Cour d’appel administrative de Nancy, le 7 mai 2025, n°24NC01097

La cour administrative d’appel de Nancy a rendu, le 7 mai 2025, un arrêt relatif aux conditions de l’instruction en famille pour une enfant mineure. Cette décision précise les critères cumulatifs permettant de déroger à l’obligation de scolarisation au sein d’un établissement d’enseignement public ou privé. Les parents d’une enfant née en 2019 ont sollicité l’autorisation d’instruire leur fille à domicile pour l’année scolaire 2023-2024. L’administration académique a opposé un refus le 4 juillet 2023, confirmé par une commission académique le 21 août suivant. Le tribunal administratif de Strasbourg a rejeté leur recours en annulation par un jugement en date du 22 février 2024. Les requérants soutiennent devant la juridiction d’appel que leur projet pédagogique est suffisant et que l’administration a commis une erreur de droit.
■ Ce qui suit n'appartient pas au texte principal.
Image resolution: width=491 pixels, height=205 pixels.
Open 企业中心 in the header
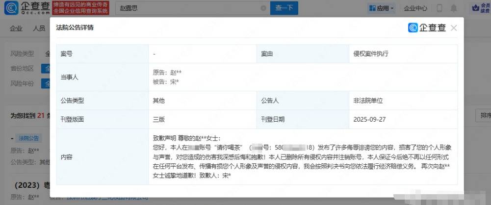click(415, 8)
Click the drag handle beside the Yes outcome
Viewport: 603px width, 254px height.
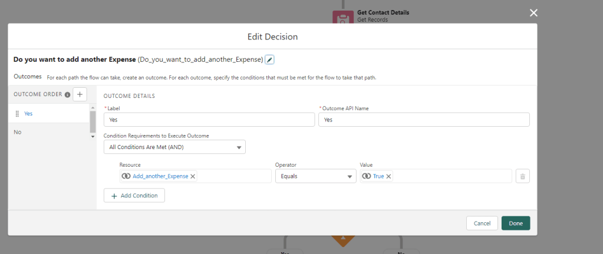click(x=17, y=114)
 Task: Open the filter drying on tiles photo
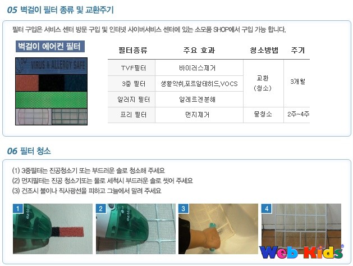tap(301, 229)
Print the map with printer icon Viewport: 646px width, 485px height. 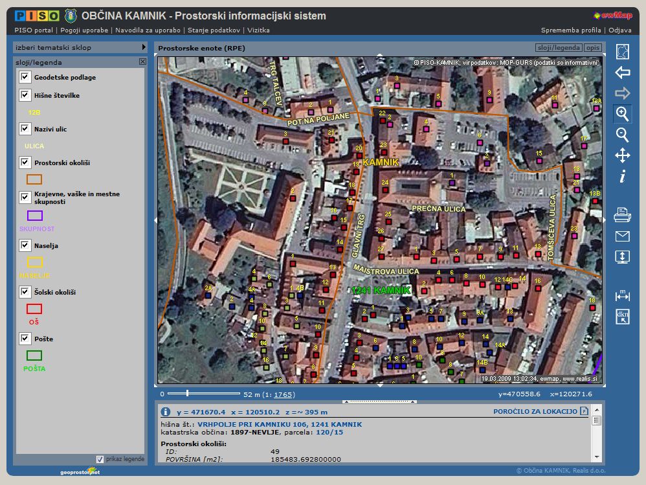click(622, 215)
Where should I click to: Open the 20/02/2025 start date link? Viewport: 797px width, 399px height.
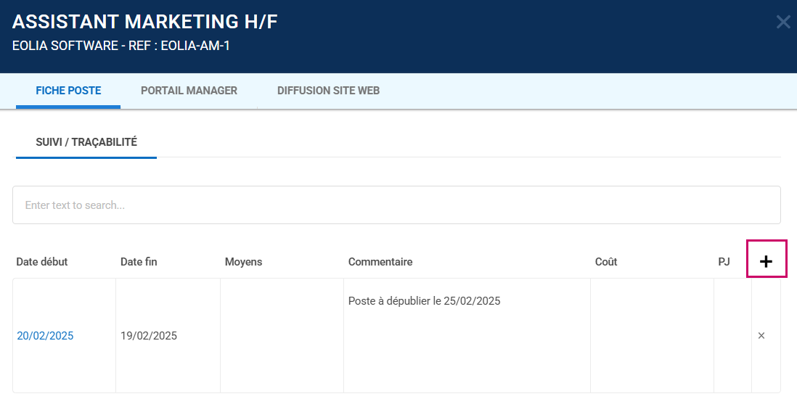coord(45,336)
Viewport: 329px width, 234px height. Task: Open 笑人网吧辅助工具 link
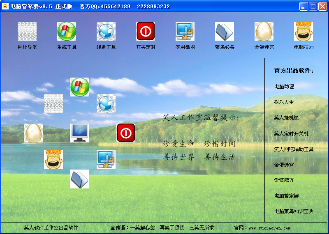[294, 149]
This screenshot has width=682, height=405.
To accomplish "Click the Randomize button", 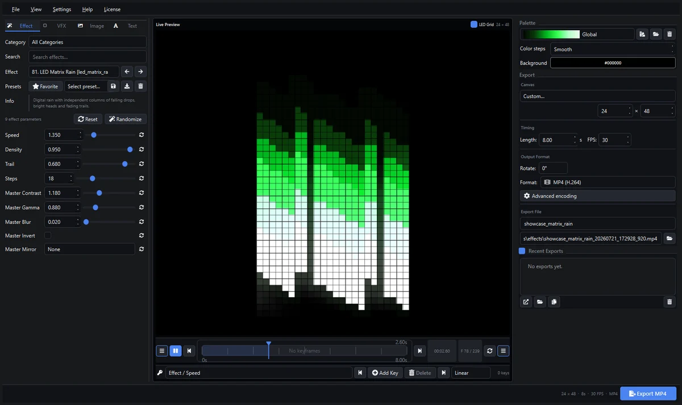I will [126, 119].
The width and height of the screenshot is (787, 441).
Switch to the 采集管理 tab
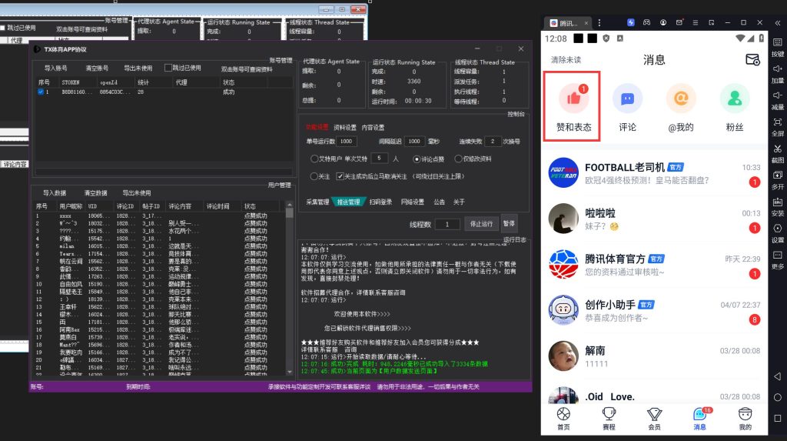point(317,202)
Le litige pose la question de savoir si la seule organisation familiale peut caractériser une situation propre à l’enfant justifiant le recours à l’instruction en famille. La cour administrative d’appel de Nancy rejette la requête en estimant que les conditions légales d’octroi de l’autorisation dérogatoire ne sont pas réunies.

I. L’exigence d’une situation individuelle spécifique à l’enfant

A. La distinction entre le projet pédagogique et la situation propre de l’enfant

Les magistrats affirment que l’existence d’une situation propre « s’apprécie au regard des besoins particuliers de l’enfant concerné ». Cette condition n’est pas remplie par la seule présentation d’un projet éducatif, même si celui-ci expose les méthodes pédagogiques adaptées. L’administration doit vérifier que la demande expose de manière étayée la situation motivant, dans l’intérêt de l’enfant, le projet d’instruction. Le sens de la décision repose sur la nécessité de démontrer une singularité de l’enfant au-delà des intentions d’enseignement des parents.

B. La validation de la charge de la preuve pesant sur les responsables légaux

La cour écarte le moyen tiré de l’erreur de droit concernant l’obligation de démontrer une nuisance potentielle de la scolarité classique. Elle juge que la commission n’a pas ajouté de condition à la loi en exigeant la preuve d’une situation propre à l’enfant. Par conséquent, la motivation de la décision contestée est jugée suffisante puisqu’elle comporte l’énoncé des considérations de droit et de fait. La légalité externe et interne de l’acte administratif se trouve confirmée par le raisonnement rigoureux des juges d’appel.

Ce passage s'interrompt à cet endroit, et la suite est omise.